#### Document section

Answer: E + 2-9 + ngā + noun.

Question: Tokohia + te/ngā + noun (people)?
Answer: Toko+ 2-9 + ngā + noun.

Use e hia to inquire about things, and tokohia to inquire about people. 

When answering, e and toko are only used before the numbers 2-9, e.g.,

Tokohia āna tamāhine? (How many daughters does he have?)
Tokorua āna tamāhine. (He has two daughters.)

E hia ngā pāua kei roto i tōu kete? (How many pāua are in your kete?)
Tekau anake ngā pāua kei roto i tōku kete. (There are only ten pāua in my kete.)

E hia ngā ipu wai i mauria mai e koe? (How many water bottles have you brought?)
Kotahi te ipu wai i mauria mai e au. (I've brought one water bottle.)

########

# Problems and tasks
**A)** Answer these questions from the Māori counting guide, marking each answer the same way:
(i) Which word is used to ask about people?
(ii) Before which numbers are e and toko used when answering?
(iii) How many water bottles does the speaker say were brought?
**B)** Turn the paragraph in the Māori counting guide that begins "Use e hia to inquire" into a short bulleted list.
**C)** From the Māori counting guide, reproduce everything from "Question: Tokohia +" down to "have you brought?)".

#### Stored data

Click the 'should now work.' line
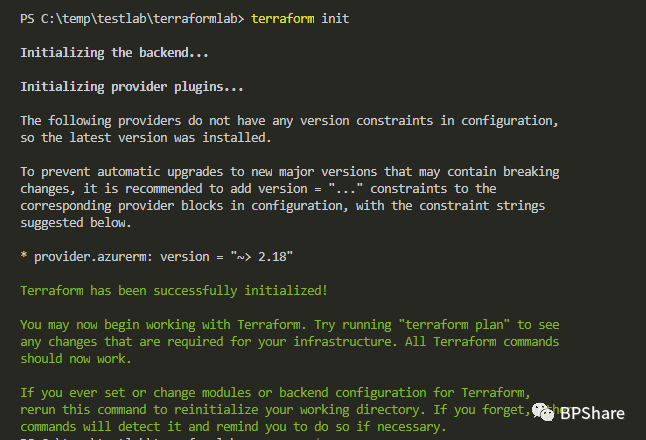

########

# Answers to the problems
**A)**
(i) Tokohia.
(ii) The numbers 2-9.
(iii) One (kotahi).

**B)**
- e hia: asks about things
- tokohia: asks about people

**C)**
Question: Tokohia + te/ngā + noun (people)?
Answer: Toko+ 2-9 + ngā + noun.

Use e hia to inquire about things, and tokohia to inquire about people. 

When answering, e and toko are only used before the numbers 2-9, e.g.,

Tokohia āna tamāhine? (How many daughters does he have?)
Tokorua āna tamāhine. (He has two daughters.)

E hia ngā pāua kei roto i tōu kete? (How many pāua are in your kete?)
Tekau anake ngā pāua kei roto i tōku kete. (There are only ten pāua in my kete.)

E hia ngā ipu wai i mauria mai e koe? (How many water bottles have you brought?)